* BEGIN Selected excerpt *

Chart Legend Excel: Move, Edit & Format in Minutes

Learn how to manage and position legends.

What You'll Be Able to Control: One Decision to Make Before You Touch a Chart Legend in Excel

Is your chart legend covering part of your data, or does it still say "Series 1" and "Series 2" from when you built the chart twenty minutes ago? Both problems are fixable in under a minute, but before you right-click anything, there's a decision worth making first. A chart legend in Excel isn't always the right tool. Sometimes data labels placed directly on your series do a better job, and building the habit of choosing between them intentionally is what separates a readable chart from a confusing one.

This guide covers how to show, hide, move, and rename legend entries, tested on Windows 11 (Microsoft 365) and MacBook Air M1 (Microsoft 365). I'll also flag where Excel Online falls short, because it does, noticeably.

Legend vs. Data Labels: Which One Actually Serves Your Chart?

A legend is a reference key: readers look at a colored square, then scan back to the chart to match it to a data series. That's two cognitive steps. Direct data labels, placed on or beside each series, collapse those two steps into one. For a line chart in Excel tracking three departments over twelve months, I'd almost always use direct labels on the endpoints rather than a legend. The reader's eye never has to leave the data.

* END Selected excerpt *
* BEGIN Data block *

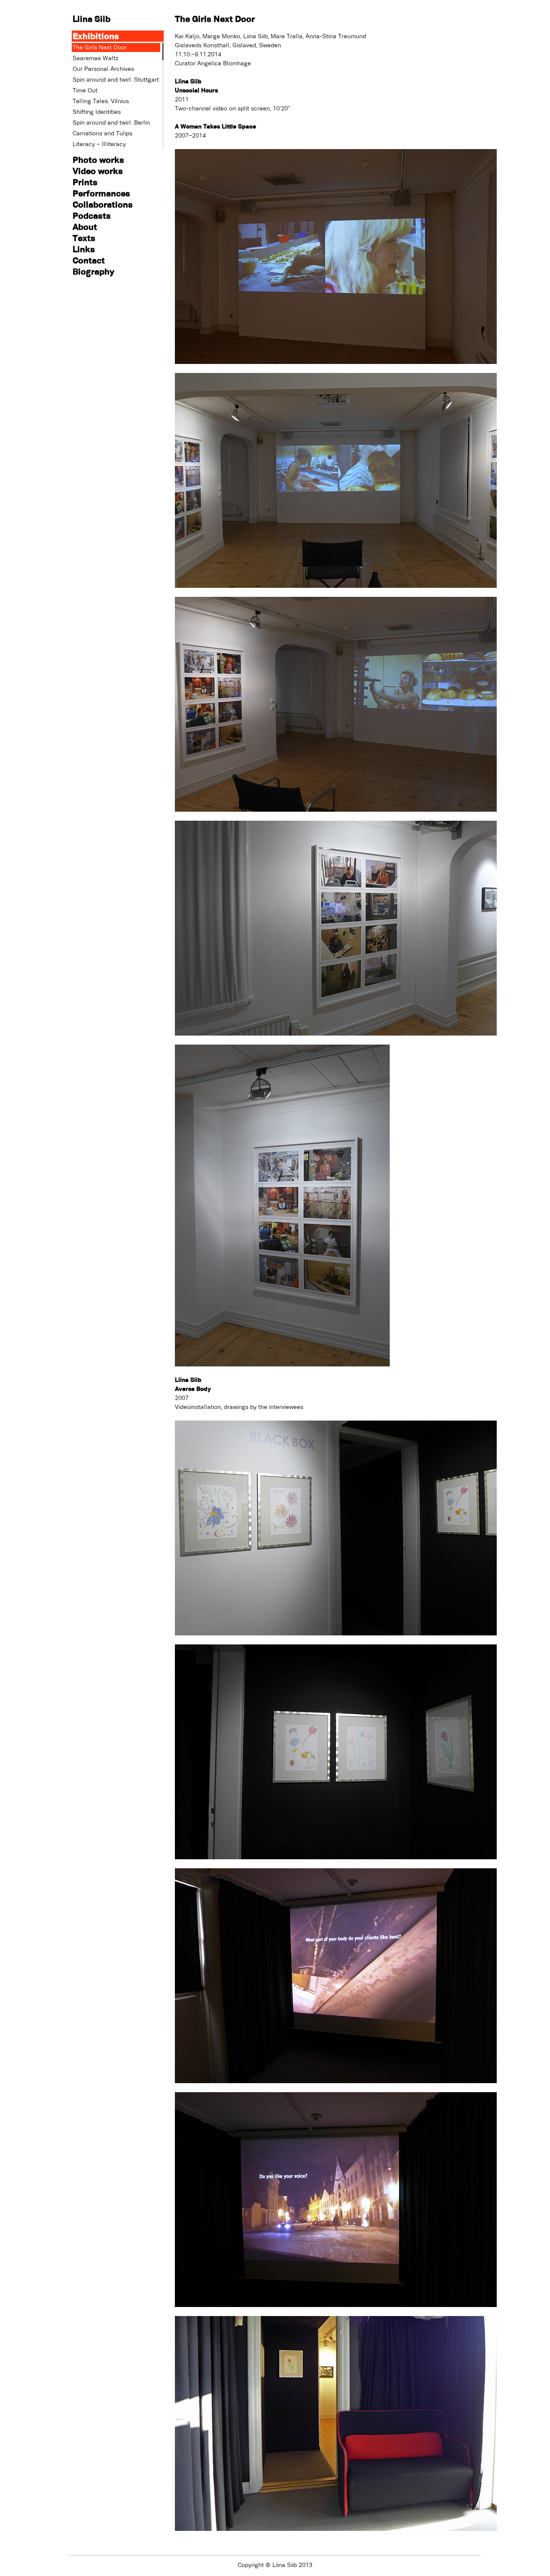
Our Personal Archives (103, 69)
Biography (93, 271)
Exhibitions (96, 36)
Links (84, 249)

* END Data block *

### Written task 1:
In the Excel chart legend guide, what does the author say they would almost always use instead of a legend for a line chart tracking three departments over twelve months?
### Written task 2:
Carry on the Excel chart legend guide, picking up after its last sentence.

### Final answer 1:
Direct labels on the endpoints.

### Final answer 2:
Legends earn their place in charts with many series (four or more), stacked bar charts where labels would overlap, or any chart type where data labels physically won't fit. If you have two series and clean whitespace around them, skip the legend. Label directly. Your readers will thank you.

Use a legend when you have four or more series, or when data labels physically won't fit. For simpler charts, direct labels on each series are almost always clearer.

Step 1 — Show, Hide, or Add a Legend to Your Excel Chart in Three Clicks

Once you've decided a legend is the right call, getting it to appear (or disappear) takes seconds.

  1. Click your chart to select it. A small green + button appears at the top-right corner: that's the Chart Elements button.
  2. Click the + button. A checklist of chart elements appears, including "Legend."
  3. Check or uncheck "Legend" to show or hide it.

Prefer the ribbon? Go to Chart Design → Add Chart Element → Legend. Same result, slightly longer path. In Microsoft 365, both routes are available. Excel for Mac users: the Chart Design tab appears in the same place after you click the chart, though the pane styling looks a little different.

If your legend was there and then disappeared, it's almost always because someone clicked the legend once to select it, then hit Delete. It didn't move: it got removed. The fix is the same — Chart Elements → Legend, re-check it. The legend key (the colored squares) and labels will reappear.

Excel Online users: the Chart Elements button exists, but formatting options beyond show/hide are stripped down significantly compared to the desktop app. This will come up again in Steps 2 and 3.


Step 2 — Move and Position the Chart Legend Where It Actually Helps Readers

With your legend showing, the next thing most people do is accept wherever Excel dropped it. Don't. Default placement is usually bottom or right, and it's worth ten seconds to consider whether that's actually serving your chart.

  1. Click the Chart Elements (+) button, hover over "Legend," and click the arrow that appears.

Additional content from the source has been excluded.